The question is: what?

Some will say we need better gun control, some will say that we need to make everyone believe in equality, some will say that we need better mental health services. Unfortunately, all those take time, and given the amounts of school shootings in the news lately, it’s only a matter of time before another Marc Lepine runs into a classroom with a semi-auto targeting women. Having said that, I really wish media would stop their 24/7 coverage over these kinds of events, but that’s another story for another time. Women shouldn’t have to find themselves constantly on the defensive just because of their sex, yet here we are, in the 21st century and still having to prove to the occasional random jerk that we’re freaking equal.

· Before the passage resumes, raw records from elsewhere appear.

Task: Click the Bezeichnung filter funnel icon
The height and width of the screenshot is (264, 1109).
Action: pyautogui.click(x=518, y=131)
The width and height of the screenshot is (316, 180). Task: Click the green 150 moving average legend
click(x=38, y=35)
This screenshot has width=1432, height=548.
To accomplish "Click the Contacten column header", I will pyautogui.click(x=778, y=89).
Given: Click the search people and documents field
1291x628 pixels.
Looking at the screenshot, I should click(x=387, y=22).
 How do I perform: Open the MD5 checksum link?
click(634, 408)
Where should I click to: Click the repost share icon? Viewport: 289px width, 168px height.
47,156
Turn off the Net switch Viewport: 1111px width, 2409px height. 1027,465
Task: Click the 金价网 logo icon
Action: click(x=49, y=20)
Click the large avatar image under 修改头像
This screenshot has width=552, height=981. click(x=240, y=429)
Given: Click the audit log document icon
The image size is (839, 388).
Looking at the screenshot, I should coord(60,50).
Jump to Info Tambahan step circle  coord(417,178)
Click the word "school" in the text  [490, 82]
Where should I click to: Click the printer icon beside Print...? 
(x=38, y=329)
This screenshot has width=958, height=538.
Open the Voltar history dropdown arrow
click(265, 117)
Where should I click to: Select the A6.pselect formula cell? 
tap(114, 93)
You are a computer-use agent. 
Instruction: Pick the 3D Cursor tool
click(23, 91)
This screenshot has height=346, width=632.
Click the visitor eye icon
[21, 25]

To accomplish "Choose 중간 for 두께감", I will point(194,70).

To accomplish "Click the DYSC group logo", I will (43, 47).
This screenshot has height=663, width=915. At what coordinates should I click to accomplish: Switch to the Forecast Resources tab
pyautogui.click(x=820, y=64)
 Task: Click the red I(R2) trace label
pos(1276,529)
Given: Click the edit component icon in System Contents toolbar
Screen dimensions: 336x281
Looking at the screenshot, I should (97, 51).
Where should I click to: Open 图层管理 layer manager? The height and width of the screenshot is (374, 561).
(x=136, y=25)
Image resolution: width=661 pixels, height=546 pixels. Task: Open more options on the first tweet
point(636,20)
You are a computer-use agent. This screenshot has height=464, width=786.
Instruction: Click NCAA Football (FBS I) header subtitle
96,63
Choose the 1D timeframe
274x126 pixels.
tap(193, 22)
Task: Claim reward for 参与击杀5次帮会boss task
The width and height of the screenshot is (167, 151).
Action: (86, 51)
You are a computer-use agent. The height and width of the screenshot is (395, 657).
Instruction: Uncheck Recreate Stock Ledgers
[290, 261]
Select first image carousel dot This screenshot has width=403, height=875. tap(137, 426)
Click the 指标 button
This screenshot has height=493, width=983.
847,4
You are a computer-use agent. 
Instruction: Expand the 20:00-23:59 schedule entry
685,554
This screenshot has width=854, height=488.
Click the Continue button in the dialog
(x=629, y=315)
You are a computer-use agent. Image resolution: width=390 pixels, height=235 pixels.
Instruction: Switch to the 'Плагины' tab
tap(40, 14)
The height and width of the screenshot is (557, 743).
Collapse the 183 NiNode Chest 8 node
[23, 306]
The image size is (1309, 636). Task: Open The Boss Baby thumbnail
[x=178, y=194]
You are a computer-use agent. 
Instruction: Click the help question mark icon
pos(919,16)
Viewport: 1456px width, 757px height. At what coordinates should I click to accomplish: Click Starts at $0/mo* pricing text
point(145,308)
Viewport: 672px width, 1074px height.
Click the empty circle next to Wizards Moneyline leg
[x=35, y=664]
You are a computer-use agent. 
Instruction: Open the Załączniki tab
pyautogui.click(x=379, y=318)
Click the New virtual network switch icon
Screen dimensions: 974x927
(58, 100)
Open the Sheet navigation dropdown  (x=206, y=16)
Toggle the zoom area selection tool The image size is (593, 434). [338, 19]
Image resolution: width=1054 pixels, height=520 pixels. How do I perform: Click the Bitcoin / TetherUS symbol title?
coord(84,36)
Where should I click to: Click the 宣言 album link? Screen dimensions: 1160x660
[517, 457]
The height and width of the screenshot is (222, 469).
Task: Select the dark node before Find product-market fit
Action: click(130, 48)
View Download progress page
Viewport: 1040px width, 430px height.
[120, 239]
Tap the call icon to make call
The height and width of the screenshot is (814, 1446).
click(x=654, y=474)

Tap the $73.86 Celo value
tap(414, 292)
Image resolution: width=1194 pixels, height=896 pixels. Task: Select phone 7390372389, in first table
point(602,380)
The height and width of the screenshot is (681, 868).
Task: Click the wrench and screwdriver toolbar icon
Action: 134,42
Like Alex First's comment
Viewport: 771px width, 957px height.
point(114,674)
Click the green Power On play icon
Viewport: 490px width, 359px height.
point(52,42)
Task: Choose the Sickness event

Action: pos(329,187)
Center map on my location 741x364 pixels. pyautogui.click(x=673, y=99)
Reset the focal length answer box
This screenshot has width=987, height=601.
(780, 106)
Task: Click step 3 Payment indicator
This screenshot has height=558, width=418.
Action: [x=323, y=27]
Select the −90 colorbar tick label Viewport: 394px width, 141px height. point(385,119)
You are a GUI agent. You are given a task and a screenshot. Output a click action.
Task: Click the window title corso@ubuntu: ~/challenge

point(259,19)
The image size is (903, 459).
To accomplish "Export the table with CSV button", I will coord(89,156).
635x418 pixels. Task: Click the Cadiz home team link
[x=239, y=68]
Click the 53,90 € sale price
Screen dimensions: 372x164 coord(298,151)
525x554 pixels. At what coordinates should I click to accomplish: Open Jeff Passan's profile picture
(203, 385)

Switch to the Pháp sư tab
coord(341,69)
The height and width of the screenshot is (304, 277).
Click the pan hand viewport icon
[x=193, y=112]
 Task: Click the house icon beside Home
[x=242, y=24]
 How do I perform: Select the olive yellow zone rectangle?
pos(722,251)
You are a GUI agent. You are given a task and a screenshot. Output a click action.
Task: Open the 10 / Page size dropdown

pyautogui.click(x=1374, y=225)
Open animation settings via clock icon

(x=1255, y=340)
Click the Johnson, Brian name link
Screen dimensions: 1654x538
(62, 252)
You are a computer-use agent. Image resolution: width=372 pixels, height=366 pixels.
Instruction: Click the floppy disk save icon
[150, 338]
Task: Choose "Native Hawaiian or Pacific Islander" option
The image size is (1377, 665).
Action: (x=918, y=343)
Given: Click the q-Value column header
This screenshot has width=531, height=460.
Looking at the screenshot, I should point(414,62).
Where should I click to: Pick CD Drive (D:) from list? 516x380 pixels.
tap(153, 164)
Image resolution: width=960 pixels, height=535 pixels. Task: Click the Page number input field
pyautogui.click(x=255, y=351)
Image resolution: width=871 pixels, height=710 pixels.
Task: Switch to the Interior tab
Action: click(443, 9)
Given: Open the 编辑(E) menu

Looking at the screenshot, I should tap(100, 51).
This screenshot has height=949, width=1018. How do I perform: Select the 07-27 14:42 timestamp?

Thankfully, that occasional random jerk is just that – occasional and random. The comment I most often hear when I tell men what I study is “wow, that’s hardcore.” Yes it is, thanks, and fortunately I’m at a place where I really don’t have to worry about someone coming into my lab with a gun unless he’s got a freshly killed dear slung over his shoulder. Which, not gonna lie, would be awesomesauce since I’ve been wanting venison something fierce, even though the kinds of labs I hang out in would be a really bad place to process one of those. But the fact that something like the Montreal Massacre has the possibility of even happening is awful and we really need to find a way to end this possibility.

I consider myself to be incredibly lucky that I have yet to experience some of the awful things that I have heard my fellow women in STEM go through, and I hope that I will continue my string of good luck. Although I will take this moment to say that this may have something to do with the fact that what many women find to be inappropriate comments I don’t find inappropriate – and if I do, I shoot back with something equally inappropriate. I have a wee bit of a reputation of being a woman to not mess with, and I do think this contributes in part to my lack of dealing with the crap – people are simply scared shitless of me. I’m cool with that, I don’t do what I do to make friends, I do what I do to change the world.

I guess what I’m trying to say in the end of all this increasingly drunken rambling as I down yet another tasty beverage from the Keweenaw Brewing Company is that the Montreal massacre shouldn’t have happened. And that the Montreal massacre can happen again. Until such time as we stop looking at women as different people, it can happen. Until people remove their heads from their colons and see that there are women out there in the STEM fields, doing awesome things and making a difference, it can happen again. And until we finally wake up and get it through our thick skulls that women can and should be in STEM, it can happen again.

So how about we remove heads from colons, knock some sense into them and stop looking at women as different people and stop it from happening again?